Pourquoi le successeur de Milquet ne sera sans doute pas connu immédiatement

On s’y attendait, c’est fait. Ce lundi matin, la vice-présidente de la Communauté française, ministre de l’Education, de la Culture et de l’Enfance Joëlle Milquet (CDH), a annoncé sa démission suite au dossier des collaborateurs fantômes : « Il est temps de sortir publiquement de la réserve. Je remets mon mandat entre les mains du Parlement  ».

La vie politique mouvementée de Madame «non»: notre ligne du temps

Flanquée de ses avocats Adrien Masset et Laurent Kennes, la Bruxelloise a organisé une conférence de presse ce lundi matin. Expliquant avoir vécu tout cela comme une « attaque politique » à son égard, la ministre a signalé avoir reçu un acte d’inculpation en fin de semaine dernière.

Qui pour remplacer Joëlle Milquet ?

Plusieurs noms sont cités – ceux de Marie-Martine Schyns, Catherine Fonck et d’autres. La première a pour elle d’avoir été ministre de l’Enseignement (de l’été 2013 à l’été 2014), en remplacement de Marie-Dominique Simonet, qui avait quitté l’Education pour raisons de santé. La seconde a été ministre à la Communauté française et dans le gouvernement fédéral.

Rien ne dit que le nom du successeur sera connu ce lundi – on rappelle qu’il s’était passé trois jours, en 2013, entre l’annonce de la démission de Simonet et le choix de Schyns. Et on soulignera combien Lutgen, le président, aime les surprises.
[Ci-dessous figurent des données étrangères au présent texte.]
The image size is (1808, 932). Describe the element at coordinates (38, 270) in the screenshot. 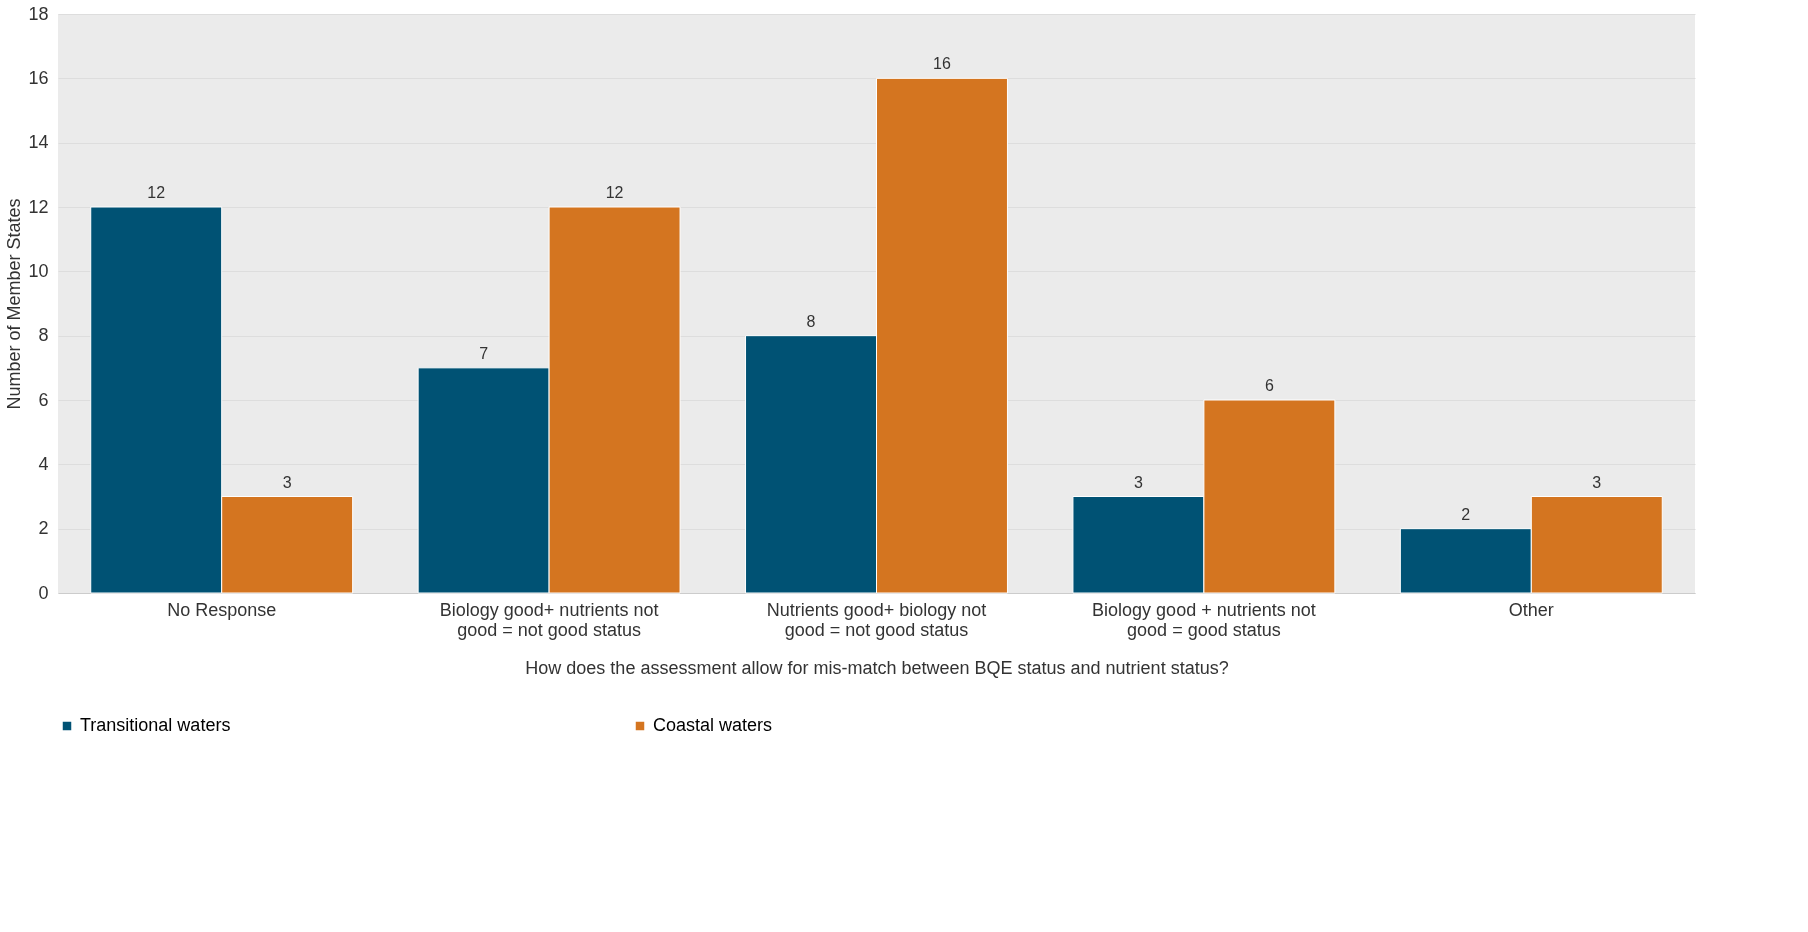

I see `y-tick-label: 10` at that location.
Pour le CDH, l’affaire est complexe

D’abord la démission de Milquet, moissonneuse à voix, risque d’encore déforcer le CDH dans la capitale. L’idéal serait de la remplacer par un(e) Bruxellois(e), et de préparer ainsi une forme de relève.
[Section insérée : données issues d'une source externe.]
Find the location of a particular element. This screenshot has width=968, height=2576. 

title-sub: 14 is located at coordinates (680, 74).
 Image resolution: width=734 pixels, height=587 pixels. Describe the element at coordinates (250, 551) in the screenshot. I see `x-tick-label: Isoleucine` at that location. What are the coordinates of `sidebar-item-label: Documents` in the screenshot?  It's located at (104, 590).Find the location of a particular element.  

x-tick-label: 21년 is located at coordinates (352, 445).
Mais, là, aucun nom ne jaillit spontanément.

Deuxième difficulté : Milquet cumulait trois gros portefeuilles (Education, Culture, Petite enfance). Et, au parti, on voit peu de personnalités capables de supporter un tel fardeau. Le CDH pourrait donc choisir de morceler les portefeuilles et de procéder à une nouvelle répartition des charges.